If eastern Aleppo fails, the regime and Russia could start attacking hospitals, bakeries, food and water supplies in the suburbs of Damascus as they have done in Aleppo, a key city in the five-year civil war.
In a bid to reclaim a major urban area, the Assad regime has used bunker buster bombs—designed to pierce hardened, underground military targets—in addition to incendiary weapons and chemical weapons, to siege and starve civilians out of the city.
The result has been a devastating assault on the cities, leaving thousands starving. According to the World Health Organization, as recently as the week between September 23 and September 30, 338 people were killed in eastern Aleppo, including 106 children.
And this week, thousands of Syrian troops began moving into the opposition-controlled part of the city, beginning a block-by-block clearing, albeit with limited success. Rebels have said they have reclaimed areas back from regime forces. But regime forces have kept advancing, reportedly driving tanks past the frontlines Tuesday.
Government military commanders reportedly argued Wednesday that opposition forces are using the civilians of eastern Aleppo as human shields and that it would reduce the number of airstrikes.
A day earlier, the U.S. announced it had suspended ceasefire talks with Russia, citing the ongoing air assault on eastern Aleppo. The end of the months-long talks marked the closing the most viable non-military solution. On Wednesday, France launched a new bid to restart talks to allow aid to reach civilians in eastern Aleppo.

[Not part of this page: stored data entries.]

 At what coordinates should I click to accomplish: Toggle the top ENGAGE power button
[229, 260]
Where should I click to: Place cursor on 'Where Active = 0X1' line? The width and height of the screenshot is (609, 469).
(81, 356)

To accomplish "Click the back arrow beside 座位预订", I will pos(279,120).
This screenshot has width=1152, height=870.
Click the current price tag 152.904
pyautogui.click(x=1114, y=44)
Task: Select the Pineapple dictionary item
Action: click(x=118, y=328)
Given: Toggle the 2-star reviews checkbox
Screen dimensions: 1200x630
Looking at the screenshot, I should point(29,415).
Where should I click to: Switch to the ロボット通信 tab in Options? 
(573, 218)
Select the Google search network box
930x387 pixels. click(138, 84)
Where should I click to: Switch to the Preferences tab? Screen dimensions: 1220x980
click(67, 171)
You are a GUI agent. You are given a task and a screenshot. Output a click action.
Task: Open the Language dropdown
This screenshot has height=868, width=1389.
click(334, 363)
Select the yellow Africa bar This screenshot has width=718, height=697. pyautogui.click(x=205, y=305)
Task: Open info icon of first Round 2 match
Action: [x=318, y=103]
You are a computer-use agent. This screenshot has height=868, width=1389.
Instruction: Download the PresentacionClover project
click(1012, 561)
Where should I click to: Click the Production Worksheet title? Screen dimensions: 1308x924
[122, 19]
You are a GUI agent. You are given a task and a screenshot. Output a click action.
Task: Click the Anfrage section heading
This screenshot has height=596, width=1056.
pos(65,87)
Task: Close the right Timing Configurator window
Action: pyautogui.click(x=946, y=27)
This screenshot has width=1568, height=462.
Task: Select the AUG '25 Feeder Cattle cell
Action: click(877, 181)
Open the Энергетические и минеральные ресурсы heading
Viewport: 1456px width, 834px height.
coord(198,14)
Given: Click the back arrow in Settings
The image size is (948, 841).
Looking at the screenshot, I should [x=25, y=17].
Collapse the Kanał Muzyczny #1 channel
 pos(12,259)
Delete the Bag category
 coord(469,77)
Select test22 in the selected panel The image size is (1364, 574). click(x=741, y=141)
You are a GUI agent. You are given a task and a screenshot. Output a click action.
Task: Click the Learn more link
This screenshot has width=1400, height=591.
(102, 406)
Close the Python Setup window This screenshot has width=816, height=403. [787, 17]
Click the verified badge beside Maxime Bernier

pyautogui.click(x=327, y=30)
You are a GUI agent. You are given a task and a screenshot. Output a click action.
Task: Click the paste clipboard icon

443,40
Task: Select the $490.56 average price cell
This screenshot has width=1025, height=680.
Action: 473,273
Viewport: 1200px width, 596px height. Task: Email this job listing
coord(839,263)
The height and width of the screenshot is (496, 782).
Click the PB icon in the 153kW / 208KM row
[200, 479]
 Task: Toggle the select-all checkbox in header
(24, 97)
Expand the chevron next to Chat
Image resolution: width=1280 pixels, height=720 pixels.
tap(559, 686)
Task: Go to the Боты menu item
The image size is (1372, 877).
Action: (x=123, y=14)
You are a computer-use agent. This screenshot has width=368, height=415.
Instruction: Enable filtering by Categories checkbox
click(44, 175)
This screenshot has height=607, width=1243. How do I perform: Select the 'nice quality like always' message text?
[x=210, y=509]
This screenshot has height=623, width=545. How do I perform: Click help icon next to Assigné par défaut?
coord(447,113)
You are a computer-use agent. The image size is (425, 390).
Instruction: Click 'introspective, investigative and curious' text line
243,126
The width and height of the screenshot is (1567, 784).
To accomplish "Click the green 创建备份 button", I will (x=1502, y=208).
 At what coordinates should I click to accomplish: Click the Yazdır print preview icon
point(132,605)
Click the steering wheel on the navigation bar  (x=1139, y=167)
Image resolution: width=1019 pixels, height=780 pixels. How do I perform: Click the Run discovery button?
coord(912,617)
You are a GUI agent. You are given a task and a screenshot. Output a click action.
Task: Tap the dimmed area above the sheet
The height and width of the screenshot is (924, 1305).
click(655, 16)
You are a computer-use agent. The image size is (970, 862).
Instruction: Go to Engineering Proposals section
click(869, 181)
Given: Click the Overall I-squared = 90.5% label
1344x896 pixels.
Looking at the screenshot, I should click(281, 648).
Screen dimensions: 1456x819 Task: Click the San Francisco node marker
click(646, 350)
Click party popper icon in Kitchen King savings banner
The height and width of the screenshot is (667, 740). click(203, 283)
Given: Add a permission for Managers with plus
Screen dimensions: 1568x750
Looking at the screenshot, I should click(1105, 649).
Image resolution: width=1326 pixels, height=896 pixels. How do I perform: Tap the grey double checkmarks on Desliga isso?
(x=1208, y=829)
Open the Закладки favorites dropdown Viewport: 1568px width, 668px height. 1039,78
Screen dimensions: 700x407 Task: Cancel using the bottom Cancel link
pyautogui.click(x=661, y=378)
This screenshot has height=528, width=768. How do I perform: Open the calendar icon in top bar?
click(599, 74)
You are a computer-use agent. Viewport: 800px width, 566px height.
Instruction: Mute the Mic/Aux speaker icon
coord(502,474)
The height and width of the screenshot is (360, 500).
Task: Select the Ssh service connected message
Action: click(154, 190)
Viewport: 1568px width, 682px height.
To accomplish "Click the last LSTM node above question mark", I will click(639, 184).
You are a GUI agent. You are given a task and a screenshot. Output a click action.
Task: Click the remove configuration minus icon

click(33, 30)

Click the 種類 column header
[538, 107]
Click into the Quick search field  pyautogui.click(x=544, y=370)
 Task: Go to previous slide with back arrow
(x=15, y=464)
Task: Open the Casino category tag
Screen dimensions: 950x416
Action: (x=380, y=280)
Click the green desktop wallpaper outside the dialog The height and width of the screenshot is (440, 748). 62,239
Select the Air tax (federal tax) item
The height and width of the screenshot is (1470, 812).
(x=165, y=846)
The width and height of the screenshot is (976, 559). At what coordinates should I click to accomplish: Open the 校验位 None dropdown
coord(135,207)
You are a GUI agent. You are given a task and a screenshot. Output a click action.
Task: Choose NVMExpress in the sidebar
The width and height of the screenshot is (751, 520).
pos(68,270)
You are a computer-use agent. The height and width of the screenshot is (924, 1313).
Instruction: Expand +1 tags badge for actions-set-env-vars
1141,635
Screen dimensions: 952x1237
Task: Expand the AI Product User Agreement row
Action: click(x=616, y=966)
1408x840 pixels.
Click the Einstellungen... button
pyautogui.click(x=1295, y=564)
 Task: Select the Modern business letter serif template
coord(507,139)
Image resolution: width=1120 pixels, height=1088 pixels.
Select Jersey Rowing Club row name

Meanwhile, Secretary of State John Kerry and his Russian counterpart Sergey Lavrov spoke Wednesday. According to one readout of that phone call, Lavrov blamed the United States for the failed ceasefire, in part, because the U.S refused to separate which opponents were moderates and which were affiliated with al Qaeda and other jihadist groups.
No one can say for sure when eastern Aleppo could fall as the city has seen a resilient opposition and a regime that has moved slowly through the city. Some U.S. officials said it could be weeks, while others predict there will no formal fall as the opposition will be able to keep fighting.
Regardless, the frustration across government is widespread and the outcome post-Aleppo is clear.
“Assad will stay in power but he will not win the war,” one official concluded, echoing an op-ed by Sen. John McCain which appeared Wednesday.
“While the U.S.-led coalition is making progress in the fight against Islamic State, we cannot forget this terrorist organization is a symptom of the Syrian civil war. The future of that conflict will have significant strategic impact on U.S. national security,” McCain wrote.